Ladakhi innovator Sonam Wangchuk completed his 5 day climate fast in order to draw the attention of Indian leaders to the region’s fragile ecology and to secure its protection under the Sixth Schedule of the Constitution.

What is the issue?

  • A glacier is a persistent body of dense ice that is constantly moving under its own weight and it forms where the accumulation of snow exceeds its ablation over many years, often centuries.
  • Significance - Ladakh and the Himalayas form the ‘third pole’ of the world and are among its few frozen freshwater sources.
  • The Himalayas, along with all glaciers and river basins, are also called the “water tower of Asia”.
  • Issue – Ladakh is a cold desert and extremely sensitive to climate change.
  • According to a study published in 2021, glaciers in the Pangong region retreated around 6.7% between 1990 and 2019.
  • Glaciers in the Drass region of the western Himalayas are melting at a significant rate and  thinned by 1.27 metres between 2000 and 2020
  • Reasons -  Growing emissions of black carbon and greenhouse gases


What is Sixth Schedule?

  • The Sixth Schedule under Article 244 of the Constitution protects the autonomy of tribal populations through creation of autonomous development councils.
  • The Council can frame laws on land, public health and agriculture.
  • As of now 10 autonomous councils exist in Assam, Meghalaya, Tripura and Mizoram.
  • Ladakh was previously protected under Article 370, but the Indian government’s revocation of Jammu and Kashmir’s special status removed the provisions for Ladakh and became a Union Territory.
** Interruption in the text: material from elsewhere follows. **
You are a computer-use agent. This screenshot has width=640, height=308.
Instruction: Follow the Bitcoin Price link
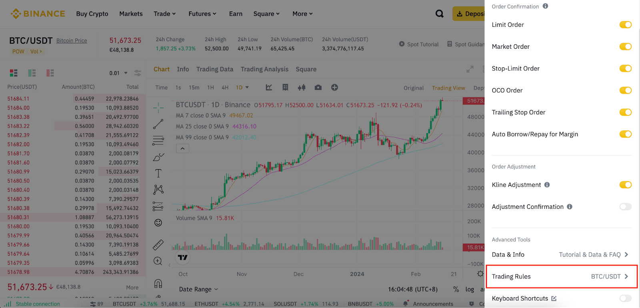72,40
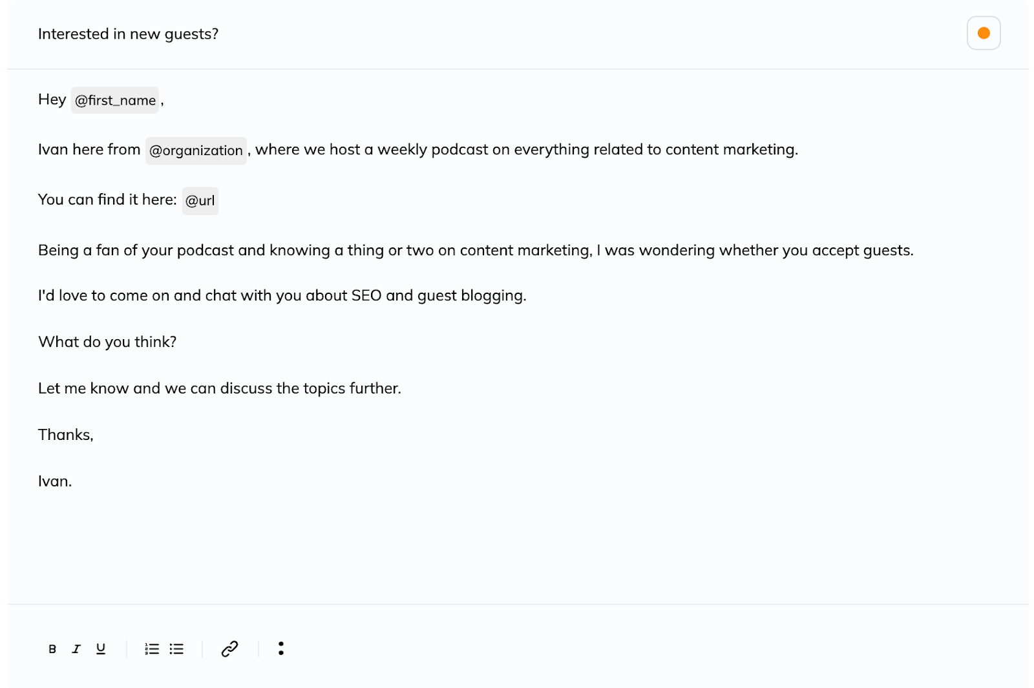Click the 'Let me know' sentence

tap(220, 388)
The Parliamentary Standing Committee on Home Affairs recommended including of Ladakh in the Sixth Schedule because its tribal communities account for 79.61% of its total population.

What is the impact of glaciers melt in Ladakh?

  • Dry out conditions - People of the region depend on glaciers to fulfil their water needs and losing the potable water affect their cultural heritage and force them to migrate.
  • Agriculture practices - An increase in temperature has a direct impact on precipitation in an area which changes agriculture practices that eventually affects food security.
  • Sustainable practices - Practices that support life in the region like surviving on a minimal quantity of water are slowly eroded.
  • Ecological balance - The flora and fauna of Ladakh are highly evolved to survive in harsh climatic conditions and will be threatened due to changes in the local ecosystems.
  • Ecosystem loss - The slightest disturbances in an ecosystem as fragile as Ladakh can lead to the collapse of the whole ecosystem.
  • Prone to flood - Faster snow/glacier melt caused by global warming might witness higher flows and that may cause more flood damages.
  • Land subsidence - It can also lead to land subsidence like the recently witnessed Joshimath crisis since Ladakh is even more fragile than Chamoli district.

What can be done?

  • Ice stupas – They are artificial glaciers built to store winter water for use in the arid months of late spring and early summer, when meltwater is scarce it is a more practical solution.
  • The tower of ice – It was invented by engineer Sonam Wangchuk in Ladakh with the goal of preserving to feed the fields as it melts until the real glacial meltwaters start flowing again in summer.
  • It is a low-cost, simple technology that may be used in any place with similar geo-climatic and topographical conditions and been implanted in the Kashmir valleys.
  • Proper utilization - Water drained into rivers and gets wasted so we have to divert that at a higher altitude with a broad slope to flow in small volumes down the ridge through a proper structures.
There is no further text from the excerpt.